Some reasons: The developer controlled by billionaire Chairman Hui Ka Yan has bought back shares to help boost prices and has been piling on debt, leading analysts and some investors to bet that increases won't be sustainable. The shares, which defied a slumping market to increase in July and slip only 0.6 per cent amid a rout in August, led declines among property developers in September.

Chinese developers have been taking on debt to expand as the government turned to areas such as property investment to shore up slowing economic growth. As the share market began its decline in mid-June, developers such as Evergrande and China Vanke Co moved to give their shares a boost via buybacks. Evergrande's shares jumped 11 per cent in July as the developer embarked on a buyback spree, and was the only stock in the BI China Real Estate Owners and Developers Valuation Peers Index to increase that month.

"The cash flow position will become quite tight if the company keeps buying back shares or maintaining its dividend payout," Toni Ho, an analyst at RHB OSK Securities Hong Kong Ltd, said. "Evergrande has been more aggressive compared to its peers in terms of taking on more debt." Evergrande's shares fell 1.3 per cent to HK$4.73 (S$0.87) at the close of trading in Hong Kong and was the worst-performing member in the BI China Real Estate Owners and Developers Valuation Peers Index.

Evergrande's secretary, Jimmy Fong, didn't answer two e- mails seeking comment, and three phone calls to his office went unanswered. In August, Fong had said there was nothing new in a report by an independent research firm that highlighted the firm's indebtedness, adding that though the company's leverage had gone up, it was due to its expansion.

Evergrande's shares fell 14 per cent in September, the worst performer among its peers. Still, the company's shares are up about 51 per cent this year, the top performer and one of four stocks to gain in the 16-member BI China Real Estate Owners & Developers Index, which tracks the nation's biggest developers with shares traded in Hong Kong.

Ho said the stock has been supported by the buybacks and because of the developer's strong branding on the mainland, where sales were helped by lowering of interest rates and easing of property curbs. In August, the company reported a 33 per cent increase in net income and 23 per cent increase in sales for the six months ended June from a year earlier. Evergrande spent HK$5.47 billion buying back 1.15 billion shares in July. The company, which has amassed one of the highest debt loads among China's developers, is planning to sell as much as 20 billion yuan (S$4.5 billion) of bonds in the onshore market this month, people familiar with the matter said Wednesday.

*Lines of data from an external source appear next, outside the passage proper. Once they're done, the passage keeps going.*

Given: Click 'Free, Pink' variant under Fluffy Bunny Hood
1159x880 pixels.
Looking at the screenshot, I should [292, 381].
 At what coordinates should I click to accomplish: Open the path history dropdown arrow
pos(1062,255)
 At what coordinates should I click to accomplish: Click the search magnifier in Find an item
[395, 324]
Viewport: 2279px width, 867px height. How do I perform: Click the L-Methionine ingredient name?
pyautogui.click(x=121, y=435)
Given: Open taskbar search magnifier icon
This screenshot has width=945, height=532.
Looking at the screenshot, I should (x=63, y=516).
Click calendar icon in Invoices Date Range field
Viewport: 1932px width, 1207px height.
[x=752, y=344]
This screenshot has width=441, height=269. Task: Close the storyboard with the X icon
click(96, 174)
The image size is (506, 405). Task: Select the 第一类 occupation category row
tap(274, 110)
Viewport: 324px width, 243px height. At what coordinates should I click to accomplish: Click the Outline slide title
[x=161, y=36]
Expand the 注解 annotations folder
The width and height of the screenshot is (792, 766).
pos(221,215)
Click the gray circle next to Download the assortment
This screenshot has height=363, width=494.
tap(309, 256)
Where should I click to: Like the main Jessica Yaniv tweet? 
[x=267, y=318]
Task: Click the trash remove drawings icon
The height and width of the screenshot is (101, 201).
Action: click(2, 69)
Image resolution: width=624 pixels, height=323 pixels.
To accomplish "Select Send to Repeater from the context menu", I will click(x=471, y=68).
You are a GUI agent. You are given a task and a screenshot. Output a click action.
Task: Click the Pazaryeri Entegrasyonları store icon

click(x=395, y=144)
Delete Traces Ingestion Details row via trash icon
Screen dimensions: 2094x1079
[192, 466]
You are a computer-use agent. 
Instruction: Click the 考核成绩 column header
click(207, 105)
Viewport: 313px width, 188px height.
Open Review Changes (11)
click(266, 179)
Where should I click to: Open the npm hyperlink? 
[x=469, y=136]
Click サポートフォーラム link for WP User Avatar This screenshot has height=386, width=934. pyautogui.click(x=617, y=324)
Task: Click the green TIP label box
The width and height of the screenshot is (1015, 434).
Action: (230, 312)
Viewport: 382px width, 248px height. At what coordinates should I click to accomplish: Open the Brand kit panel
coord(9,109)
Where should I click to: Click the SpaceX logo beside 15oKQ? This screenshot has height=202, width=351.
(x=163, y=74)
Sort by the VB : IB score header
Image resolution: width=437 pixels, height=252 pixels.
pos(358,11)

The developer's net debt-to-equity leverage rose to a record high of 121.8 percent at the end of June from 102.6 at the end of last year. That compares with the average net leverage of 83.2 per cent for Hong Kong-listed developers with a market capitalization of more than US$1 billion, according to data compiled by Bloomberg. If considering its perpetual notes as debt, the company's net leverage was 291.8 per cent at the end of June.

Standard & Poor's, in May, downgraded the developer's rating because its leverage had increased and was likely to stay high.

Short interest surged to about 29 per cent of free float after the repurchased shares were canceled, according to data compiled by Markit Ltd., with the billionaire chairman's stake in the company rising to 70 per cent. Hong Kong-listed companies typically need to have at least 25 per cent of their stock available for the public.

The stock may be getting shorted on concerns about liquidity and cash flow, according to Domingo Chen, Hong Kong- based chief operating officer of Quantum China Asset Management. It will take time for Evergrande to alleviate investor concerns about the company's balance sheet, he added.

"We think Evergrande's share price is not driven by fundamentals," JPMorgan Chase & Co analysts led by Ryan Li wrote in a Sept 2 research report. The low stock liquidity and share buyback program "will make the share price very volatile, but with limited downside in the near term."